Proopiomelanocortin (POMC) neurons of the hypothalamic arcuate nucleus are essential to regulate food intake and energy balance. However, the ontogenetic transcriptional programs that specify the identity and functioning of these neurons are poorly understood. Here, we use scRNAseq to define the transcriptomes characterizing POMC progenitors in the developing hypothalamus and TRAP-seq to analyze the subsequent translatomes of mature POMC neurons. Our data show that Pomc-expressing neurons originate from multiple developmental pathways expressing distinct combinations of transcription factors.
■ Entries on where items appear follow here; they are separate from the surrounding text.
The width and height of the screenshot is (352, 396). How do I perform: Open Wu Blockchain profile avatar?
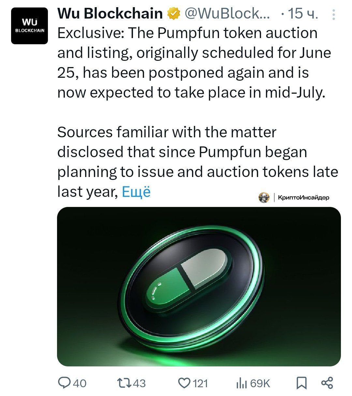tap(30, 26)
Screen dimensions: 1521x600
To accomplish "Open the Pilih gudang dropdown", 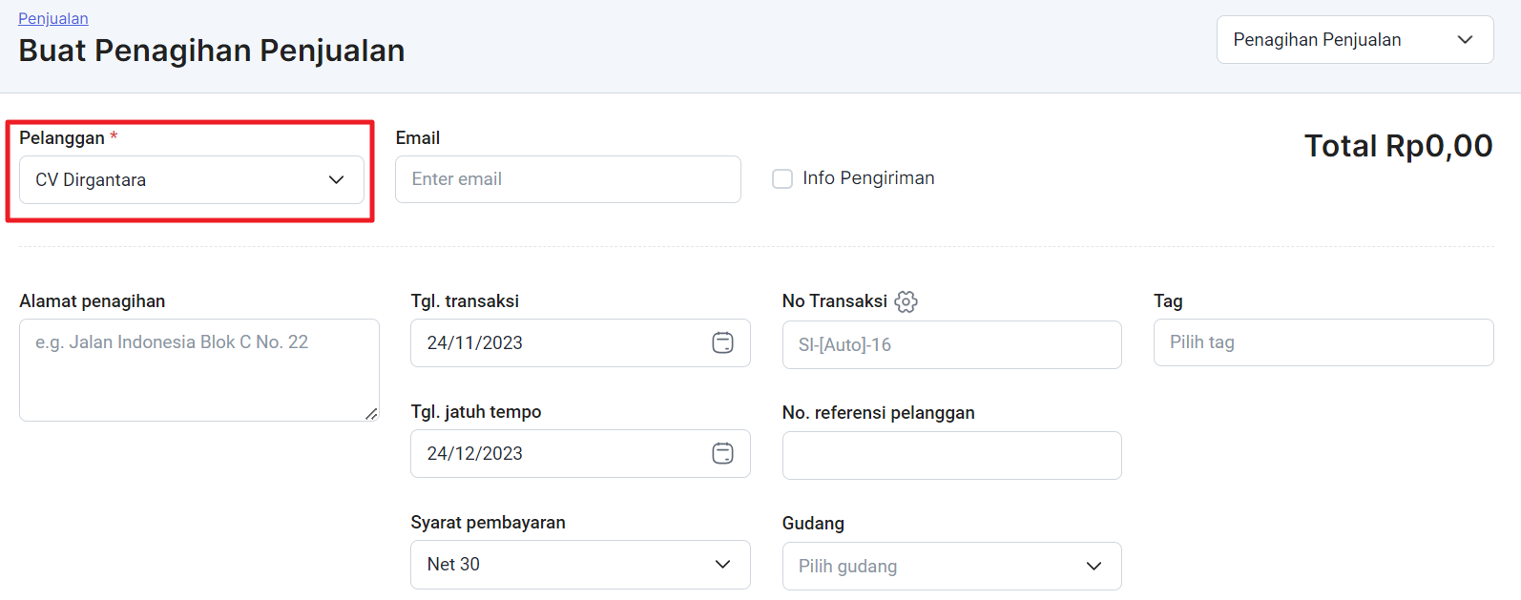I will click(935, 566).
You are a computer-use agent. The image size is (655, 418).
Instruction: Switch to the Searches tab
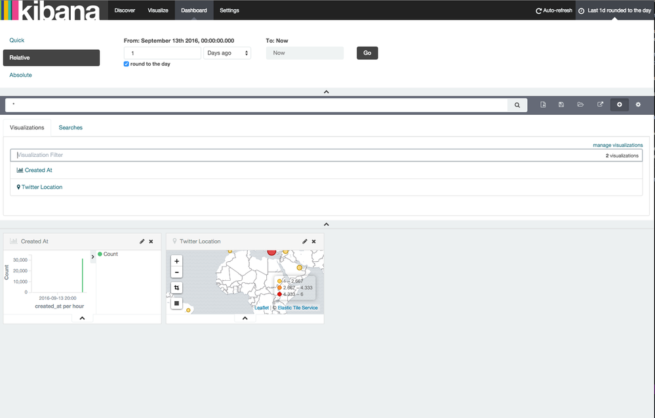point(70,127)
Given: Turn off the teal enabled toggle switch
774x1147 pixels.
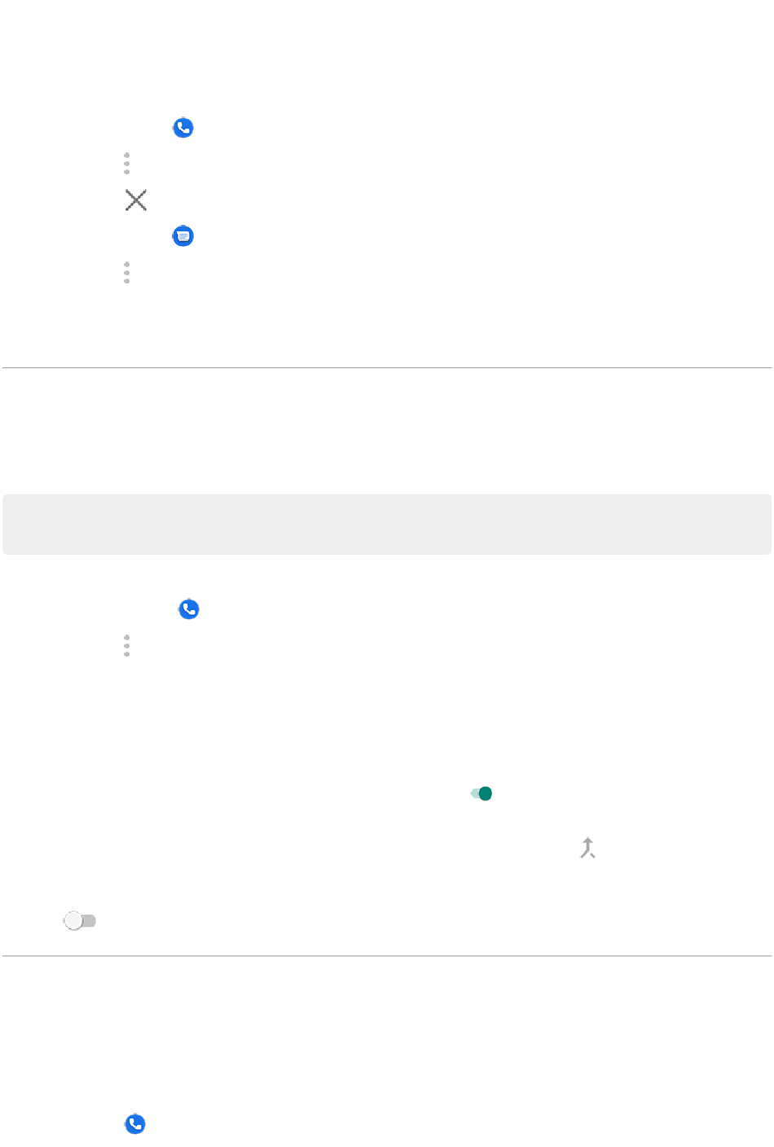Looking at the screenshot, I should click(482, 793).
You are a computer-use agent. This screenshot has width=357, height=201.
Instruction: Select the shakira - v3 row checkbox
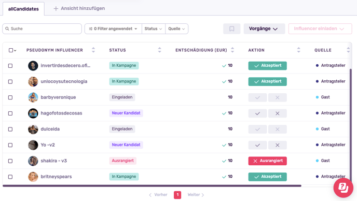click(10, 161)
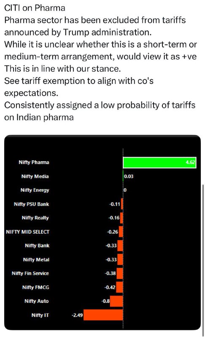
Task: Click the 'CITI on Pharma' heading text
Action: point(35,8)
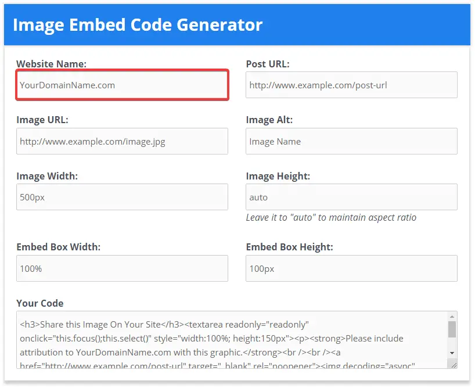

The predominant cluster, featured by high levels of Pomc and Prdm12 transcripts represents the precursor of canonical arcuate POMC neurons. Additional clusters of progenitors expressing lower levels of Pomc mature into different neuronal phenotypes characterized by distinct combinations of transcription factors, neuropeptides, processing enzymes, cell surface and nuclear receptors. We conclude that the genetic programs specifying the identity and differentiation of arcuate POMC neurons are diverse and generate a heterogeneous repertoire of neuronal phenotypes early in development that continue to evolve postnatally.